В целом Ярская-Смирнова сводит все социологические исследования биографических повествований к двум уровням: макросоциологический подход
изучает воздействие общества и социальных институтов на индивидуальный жизненный путь; микросоциологический
- «биографическую социализацию», те правила, которым следует индивид в течение жизни, соотнося с ними собственное ощущение того, кем он является. Соответственно, понятие нарратива позволяет соединить микро- и макроуровень анализа биографического повествования.


Критика нарративного анализа


Формирование проблемного поля нарративного анализа не будет полным без включения в него основных моментов критики данного исследовательского подхода. Сразу оговоримся, что критика референциальности нарративов личного опыта (бессмысленно говорить о реальной жизни за пределами текста или произнесенного слова, поскольку кроме текстов не существует других способов утверждать что-либо о жизни) в социологии неприемлема: тексты практически ничего не представляют в биографическом контексте, пока мы не даем им «кредит реальности», которую они стараются более или менее адекватно описать, а мы - понять и сделать понятным другим в коммуникации [Берто, 1997, с.17; Руус, 1997, с.10]. Как точно подметил Д. Берто, принятие «антиреалистической» критической позиции, по сути, будет означать конец социологической мысли [1997, с.18]. Она приемлема для философии (занимается миром идей), для литературы (занимается художественным вымыслом), для лингвистики, анализирующей взаимодействия между означающим и означаемым и не нуждающейся для этого в реальном референте, и даже для психологии, для которой значимо не столько то, что произошло с человеком на самом деле, сколько то, что случилось по убеждению рассказчика. История и социология не могут позволить себе подобного «антиреализма», поскольку нацелены на помощь своим современникам в лучшем понимании того мира, в котором они живут и который конструируют каждый день.

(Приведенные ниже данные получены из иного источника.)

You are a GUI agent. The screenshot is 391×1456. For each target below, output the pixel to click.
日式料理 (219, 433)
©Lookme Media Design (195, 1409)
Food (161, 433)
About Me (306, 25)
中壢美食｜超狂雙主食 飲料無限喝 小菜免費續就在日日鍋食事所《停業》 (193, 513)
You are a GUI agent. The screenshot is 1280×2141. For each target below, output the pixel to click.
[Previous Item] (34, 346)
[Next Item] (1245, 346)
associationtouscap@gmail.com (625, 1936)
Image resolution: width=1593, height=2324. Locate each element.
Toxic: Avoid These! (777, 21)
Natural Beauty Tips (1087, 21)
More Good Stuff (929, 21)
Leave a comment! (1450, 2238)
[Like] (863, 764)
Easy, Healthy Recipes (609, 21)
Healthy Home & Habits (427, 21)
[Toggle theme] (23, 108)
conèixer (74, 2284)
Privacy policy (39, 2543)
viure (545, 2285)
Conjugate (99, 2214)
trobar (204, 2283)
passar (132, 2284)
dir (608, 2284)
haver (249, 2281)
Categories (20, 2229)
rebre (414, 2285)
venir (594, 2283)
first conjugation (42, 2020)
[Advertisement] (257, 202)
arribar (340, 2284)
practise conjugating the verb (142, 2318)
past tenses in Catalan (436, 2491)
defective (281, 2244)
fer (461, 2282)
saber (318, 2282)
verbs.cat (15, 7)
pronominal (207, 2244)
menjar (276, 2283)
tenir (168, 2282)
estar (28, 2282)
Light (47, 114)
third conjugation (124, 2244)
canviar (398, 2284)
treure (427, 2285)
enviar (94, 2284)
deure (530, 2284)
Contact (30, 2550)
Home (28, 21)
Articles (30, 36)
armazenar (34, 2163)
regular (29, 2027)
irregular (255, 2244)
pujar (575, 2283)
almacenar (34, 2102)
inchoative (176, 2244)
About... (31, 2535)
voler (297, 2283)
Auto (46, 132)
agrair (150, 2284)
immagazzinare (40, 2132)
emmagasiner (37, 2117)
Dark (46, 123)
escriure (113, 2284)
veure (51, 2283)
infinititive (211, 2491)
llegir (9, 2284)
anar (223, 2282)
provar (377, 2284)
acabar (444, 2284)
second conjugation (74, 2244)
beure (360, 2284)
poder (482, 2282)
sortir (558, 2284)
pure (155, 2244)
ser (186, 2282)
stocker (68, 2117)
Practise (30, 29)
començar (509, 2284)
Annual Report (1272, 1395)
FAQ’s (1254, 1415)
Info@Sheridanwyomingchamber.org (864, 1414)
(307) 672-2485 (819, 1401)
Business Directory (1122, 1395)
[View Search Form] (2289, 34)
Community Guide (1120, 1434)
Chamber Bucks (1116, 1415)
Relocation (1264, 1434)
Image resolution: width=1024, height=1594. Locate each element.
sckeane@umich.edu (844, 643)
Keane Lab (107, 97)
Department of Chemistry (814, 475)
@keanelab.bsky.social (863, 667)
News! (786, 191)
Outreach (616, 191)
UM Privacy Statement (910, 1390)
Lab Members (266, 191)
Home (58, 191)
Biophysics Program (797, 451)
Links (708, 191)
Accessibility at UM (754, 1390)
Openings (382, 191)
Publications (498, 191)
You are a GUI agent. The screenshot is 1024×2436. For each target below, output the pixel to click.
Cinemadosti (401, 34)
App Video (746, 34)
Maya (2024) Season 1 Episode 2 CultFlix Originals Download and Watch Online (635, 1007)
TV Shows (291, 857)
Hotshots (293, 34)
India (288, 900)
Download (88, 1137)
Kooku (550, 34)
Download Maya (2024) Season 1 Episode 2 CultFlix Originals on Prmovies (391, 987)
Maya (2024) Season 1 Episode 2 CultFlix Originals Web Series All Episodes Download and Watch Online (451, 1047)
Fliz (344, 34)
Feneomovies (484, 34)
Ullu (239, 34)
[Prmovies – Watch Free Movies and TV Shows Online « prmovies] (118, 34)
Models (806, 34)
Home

Итак, первое критическое замечание в адрес нарративного анализа касается его выводов – они опираются на «текст» в качестве эмпирического доказательства обоснованности и не содержат указания на критерии для сравнительной оценки различных «прочтений». Второе – излишне дескриптивного характера получаемых данных и опасности подмены научных объяснений высокохудожественными и субъективными повествованиями, в которых на смену внятным теоретическим представлениям и эмпирическим доказательствам приходят риторические фигуры и суггестивные авторские интонации.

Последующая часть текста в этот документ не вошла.